The idea is simple enough: build a print-on-demand book printing press that will fit into a space the size of a mall photo booth and give it a net connection. You now have a device that can print a paperback book for anyone who needs something to read.
These devices would be put in places like train and bus stations and airports where folks find they have time on their hands and might want to buy a book with which to occupy themselves. Since they are (relatively) small, these book-o-mats, as I call them, could even be put in places like hospitals.
The design of one of these devices is quite simple in principal, while Xerox and other companies will happily sell you the technology to print a paperback book whenever you wish. There would still need to be a certain amount of engineering required, of course. A customer is likely to get impatient if a book needs more than five to ten minutes to print, so a book-o-mat would need multiple print engines running in parallel.

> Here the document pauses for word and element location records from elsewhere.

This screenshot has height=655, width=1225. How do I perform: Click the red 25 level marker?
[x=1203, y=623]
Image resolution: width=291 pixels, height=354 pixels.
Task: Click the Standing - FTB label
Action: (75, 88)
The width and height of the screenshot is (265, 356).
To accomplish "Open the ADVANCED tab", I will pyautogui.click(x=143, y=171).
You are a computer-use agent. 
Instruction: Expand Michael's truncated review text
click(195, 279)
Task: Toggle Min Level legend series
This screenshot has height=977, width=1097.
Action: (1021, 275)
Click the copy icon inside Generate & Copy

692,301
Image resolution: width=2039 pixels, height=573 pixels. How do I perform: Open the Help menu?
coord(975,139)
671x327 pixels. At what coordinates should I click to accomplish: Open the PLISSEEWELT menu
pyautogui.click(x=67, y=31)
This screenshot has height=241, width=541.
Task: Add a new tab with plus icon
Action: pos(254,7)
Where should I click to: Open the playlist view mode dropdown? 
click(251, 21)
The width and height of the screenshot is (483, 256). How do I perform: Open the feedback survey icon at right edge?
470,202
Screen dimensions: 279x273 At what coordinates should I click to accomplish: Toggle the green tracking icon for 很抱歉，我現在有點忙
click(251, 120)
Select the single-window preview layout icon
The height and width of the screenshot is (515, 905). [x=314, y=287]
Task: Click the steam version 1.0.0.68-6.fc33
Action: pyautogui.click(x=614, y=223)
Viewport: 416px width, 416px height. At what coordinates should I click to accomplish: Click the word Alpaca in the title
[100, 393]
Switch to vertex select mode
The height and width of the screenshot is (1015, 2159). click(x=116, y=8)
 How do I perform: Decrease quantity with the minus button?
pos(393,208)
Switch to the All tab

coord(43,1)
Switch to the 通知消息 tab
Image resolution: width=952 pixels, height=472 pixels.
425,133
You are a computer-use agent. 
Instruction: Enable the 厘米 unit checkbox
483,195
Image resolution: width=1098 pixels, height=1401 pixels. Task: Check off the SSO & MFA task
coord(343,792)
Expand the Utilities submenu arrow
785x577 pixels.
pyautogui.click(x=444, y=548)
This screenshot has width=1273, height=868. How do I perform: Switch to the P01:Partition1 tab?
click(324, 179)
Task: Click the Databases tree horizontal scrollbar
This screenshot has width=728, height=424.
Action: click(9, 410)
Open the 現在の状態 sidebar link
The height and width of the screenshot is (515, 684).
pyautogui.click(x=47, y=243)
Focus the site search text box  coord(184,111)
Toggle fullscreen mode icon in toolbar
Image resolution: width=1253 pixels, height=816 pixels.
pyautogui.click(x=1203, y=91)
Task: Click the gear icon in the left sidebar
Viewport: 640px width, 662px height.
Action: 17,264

There will also have to be a status display and a monitor so that a customer could browse through the list of available books and authors. It should also be designed so that the next customer can be checking for which books they want while the previous is waiting for his purchase to finish printing.
The book-o-mat would have a large hard drive for storing .pdf or similar files, but it would mainly be a cache to hold the more popular books. When a book not on the drive is requested, it would be fetched over the net connection. The net connection would also allow the printer to report its status to a central location, either on demand or at regular intervals.
This would ensure that maintenance folks would know when the printer was low on paper or ink, and when it had a paper jam or similar malfunction that required immediate service. The devices would be ruggedized to maximize the mean time between these maintenance visits.
The company that owns and operates the book-o-mats would be a normal publishing house, and sign publishing contracts with the various authors who's books they wish to sell. They would have certain advantages that set them apart though.
To begin with, they would not have a concept of an 'out-of-print' book. Once they had the typesetting file for a given volume, they could print it whenever there was a request. They would also be able to go back to the old system of A-List, B-List and C-List authors, as there would be very little expense in hosting books for authors who are not yet a big name (but might yet become one).
Although print-on-demand systems cost more to produce a single book than do traditional methods, that book does not have any associated shipping costs, and there is no worry about unwanted books being returned. As a consequence this publisher would have a higher profit margin and could afford to give substantially more than the 8% royalty that is a typical author's payment today. 20%, 30% or even as much as 50% starts to become possible as the actual costs of producing a book drop to negligible levels.
These higher returns would allow the publisher to out-bid others for printing rights, and would go a long way to allay the natural fears of authors about what negative impact this new technology might have on their profession. Once the technology was perfected, one might even start to see these machines cropping up in book stores.